On 1/14/26 11:39 AM, Jun Gu wrote:
> A bond, BM_TCP with dp_hash, is configured in the select_dst_port
> column of the mirror table. When a packet is forwarded for output
> through such a bond, there will be two recircs generated. Both
> recircs currently forward the packet to the mirror's output_port.
>
> However, the second recirc only performs a rule lookup in table
> 254 matching on dp_hash to determine the output and does not need
> to mirror the packet. This patch avoids forwarding packet to the
> mirror’s output_port during the second recirc to prevent
> duplicate mirroring.
>
> Signed-off-by: Jun Gu <[email protected]>
> ---
> ofproto/ofproto-dpif-rid.c | 2 ++
> tests/ofproto-dpif.at | 54 ++++++++++++++++++++++++++++++++++++++
> 2 files changed, 56 insertions(+)
Hi. Thanks for the patch! And sorry for delay.
See some comments below.
>
> diff --git a/ofproto/ofproto-dpif-rid.c b/ofproto/ofproto-dpif-rid.c
> index f01468025..73be23037 100644
> --- a/ofproto/ofproto-dpif-rid.c
> +++ b/ofproto/ofproto-dpif-rid.c
> @@ -292,6 +292,8 @@ recirc_alloc_id(struct ofproto_dpif *ofproto)

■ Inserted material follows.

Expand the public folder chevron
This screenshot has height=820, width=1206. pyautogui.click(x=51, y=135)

> struct frozen_state state = {
> .table_id = TBL_INTERNAL,
> .ofproto_uuid = ofproto->uuid,
> + /* Avoid duplicate mirrors on bond using BM_TCP with dp_hash. */
> + .mirrors = UINT32_MAX,
While this accomplishes the goal of preventing bonds from mirroring
after recirculation, it doesn't seem like the right place to do so.
A few reasons:
1. This function is more or less generic. It just happened to be used
only by the bonding code, but it shouldn't assume that. It may be
a problem in the future if we want to use this function for something
other than bonds. It may also have consequences if we ever want to
mirror from one of the post-recirculation rules, e.g. if the bond
port is not a simple port, but something that could recirculate
again or re-enter the bridge by some other means. I don't think this
is possible today, but may become an unexpected problem in the future.

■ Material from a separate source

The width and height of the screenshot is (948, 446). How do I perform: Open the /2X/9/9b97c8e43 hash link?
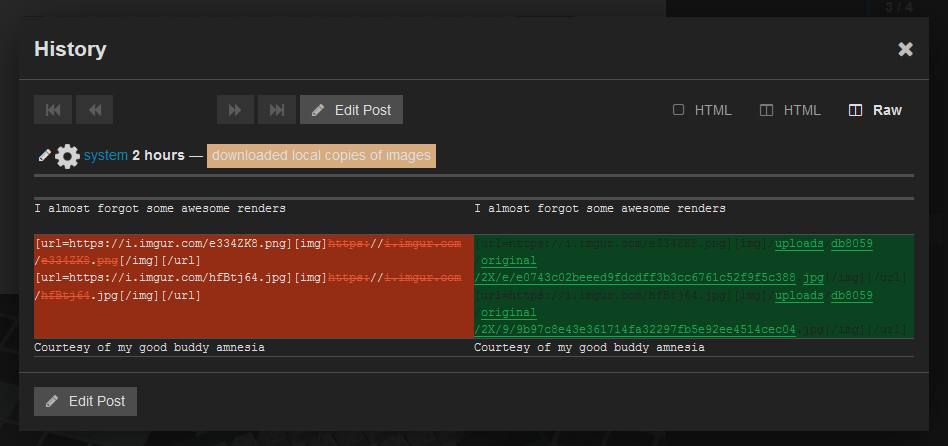tap(635, 329)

2. It seems like the root cause of the problem is that we're mirroring
on recirculation, while we should only be mirroring on the actual
output. If for some reason the post-recurculation rules are not
available, we should not be mirroring the packet. For example, if
the bond is removed while we have the first datapath flow installed,
but the packet after recirculation goes to userspace via MISS upcall
and gets dropped, then we should not mirror that packet. But with
this patch we'll do, as mirroring will be part of the first datapath
flow.
The root of the issue seems to be in the compose_output_action__()

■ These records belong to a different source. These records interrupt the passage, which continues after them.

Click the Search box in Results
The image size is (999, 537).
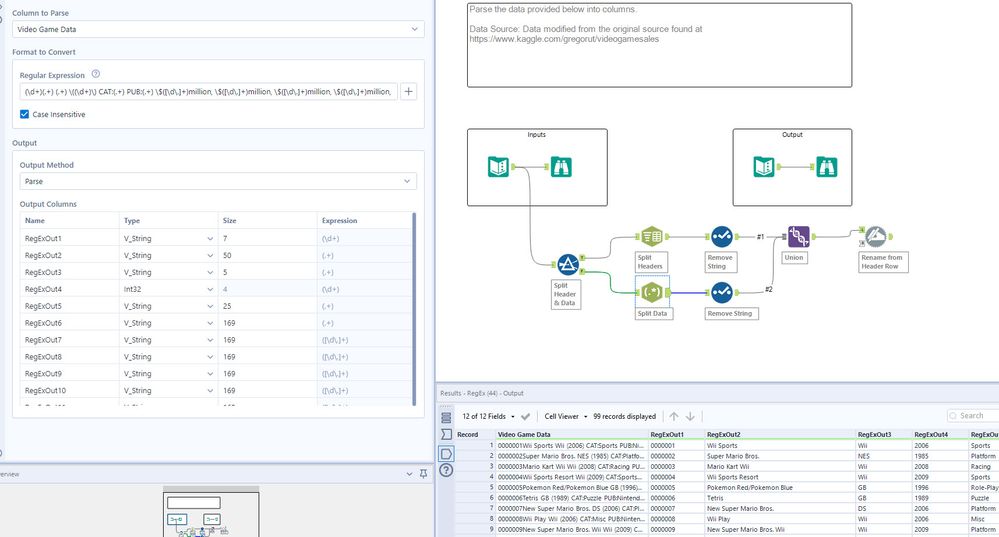[x=975, y=416]
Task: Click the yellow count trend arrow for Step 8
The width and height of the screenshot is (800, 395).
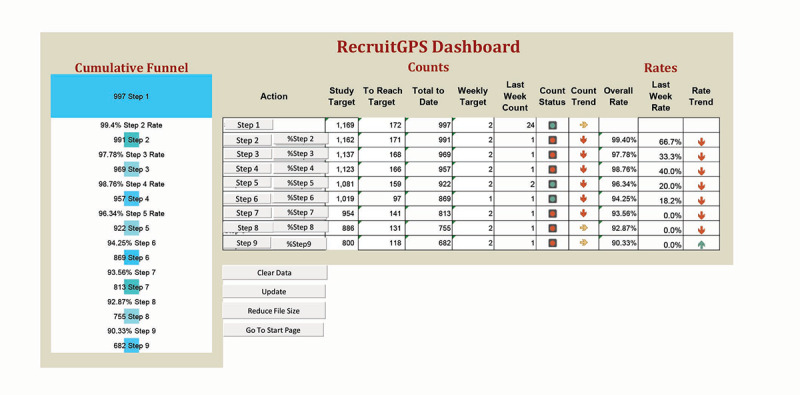Action: click(x=584, y=228)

function that should not call the mirror_packet() in case we're not
actually performing the output, but doing a recirculation instead.
I also wonder if the same problem exists for the native tunnel termination
as it's not really an output action as well and we probably shouldn't
mirror in that case. It seems like we would be mirroring traffic before
it is decapsulated as if it was sent into the tunnel (or the LOCAL port?).
> .metadata = {
> .tunnel = {
> .ip_dst = htonl(0),
> diff --git a/tests/ofproto-dpif.at b/tests/ofproto-dpif.at
> index 7ebbee56d..53896804a 100644
> --- a/tests/ofproto-dpif.at
> +++ b/tests/ofproto-dpif.at
> @@ -6441,6 +6441,60 @@ AT_CHECK([tail -1 stdout | grep -E
> "trunc\(200\),2,trunc\(300\),3,100|trunc\(300
> OVS_VSWITCHD_STOP
> AT_CLEANUP
>
> +AT_SETUP([ofproto-dpif - mirroring, avoid duplicate mirrors on balance-tcp
> bonding with dp_hash])
nit: I'd remove the ", avoid duplicate mirrors" part from the name.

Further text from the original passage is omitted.